C’est un ouvrage ambitieux qui est ici présenté puisqu’il étend son enquête à l’ensemble des empires coloniaux européens, avec le souci d’offrir une approche de l’entreprise coloniale confrontée à son projet de maîtrise et de possession de la nature, mais aussi d’éclairer les rapports sociaux noués entre colonisateurs et colonisés dans ce cas très particulier de l’édification et de la gestion des jardins botaniques.

Le livre se présente en quatre parties : dans « Les empires et leurs jardins », Hélène Blais présente la création des jardins coloniaux comme accompagnant l’expansion coloniale dans son ensemble et constituant un réseau qui implante ses relais dans les métropoles autant que dans les colonies. On trouve ainsi de larges développements sur le Jardin des Plantes de Paris ou sur le jardin d’Essai du Hamma à Alger, mais aussi sur le jardin londonien de Kew, ou encore le jardin de Buitenzorg à Java, création hollandaise souvent appréciée comme un modèle du genre.

« Les jardins, lieux d’exposition impériale » souligne la création et la présence, dans les possessions d’outre-mer, d’espaces ordonnés en fonction des conceptions européennes en matière d’harmonie, mais aussi en matière d’exotisme. Ils constituent aussi un cadre privilégié de loisir pour le public colonial qui en goûte l’arrangement et la tranquillité, acquise souvent par la mise à l’écart des « indigènes ».

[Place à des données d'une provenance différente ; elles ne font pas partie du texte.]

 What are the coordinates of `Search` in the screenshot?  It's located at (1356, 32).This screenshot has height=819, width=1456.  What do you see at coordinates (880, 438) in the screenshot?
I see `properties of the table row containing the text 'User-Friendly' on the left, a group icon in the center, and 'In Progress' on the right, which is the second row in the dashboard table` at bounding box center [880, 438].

 « Les jardins, lieux de savoir » montre à l’œuvre une entreprise scientifique à visée universelle, destinée à répertorier l’ensemble des espèces. Cette partie décrit également les contacts entre une direction essentiellement étrangère et un personnel local qui ne se borne pas aux tâches élémentaires mais participe activement aux travaux de recherche.

« Les jardins, entreprise coloniale », enfin, dépeint l’effort d’acclimatation destiné à promouvoir un marché intercontinental des denrées alimentaires tropicales (café, canne à sucre, quinquina), avec des succès indéniables mais aussi des échecs, comme en Algérie.

La conclusion insiste sur la manière dont les peuples colonisés se sont, selon les cas, sentis dessaisis de la maîtrise de leur milieu par les initiatives coloniales en matière de remaniements botaniques, ou, au contraire, en ont tiré parti, selon des logiques propres. Il faut noter aussi que, après les décolonisations, nombre de jardins botaniques ont été conservés et entretenus avec un soin jaloux, comme des éléments emblématiques du patrimoine national.

Complété par une chronologie, une riche bibliographie et de nombreuses illustrations (dont un cahier de vingt-deux photographies hors-texte), cet ouvrage apporte une contribution de qualité à l’histoire des empires coloniaux.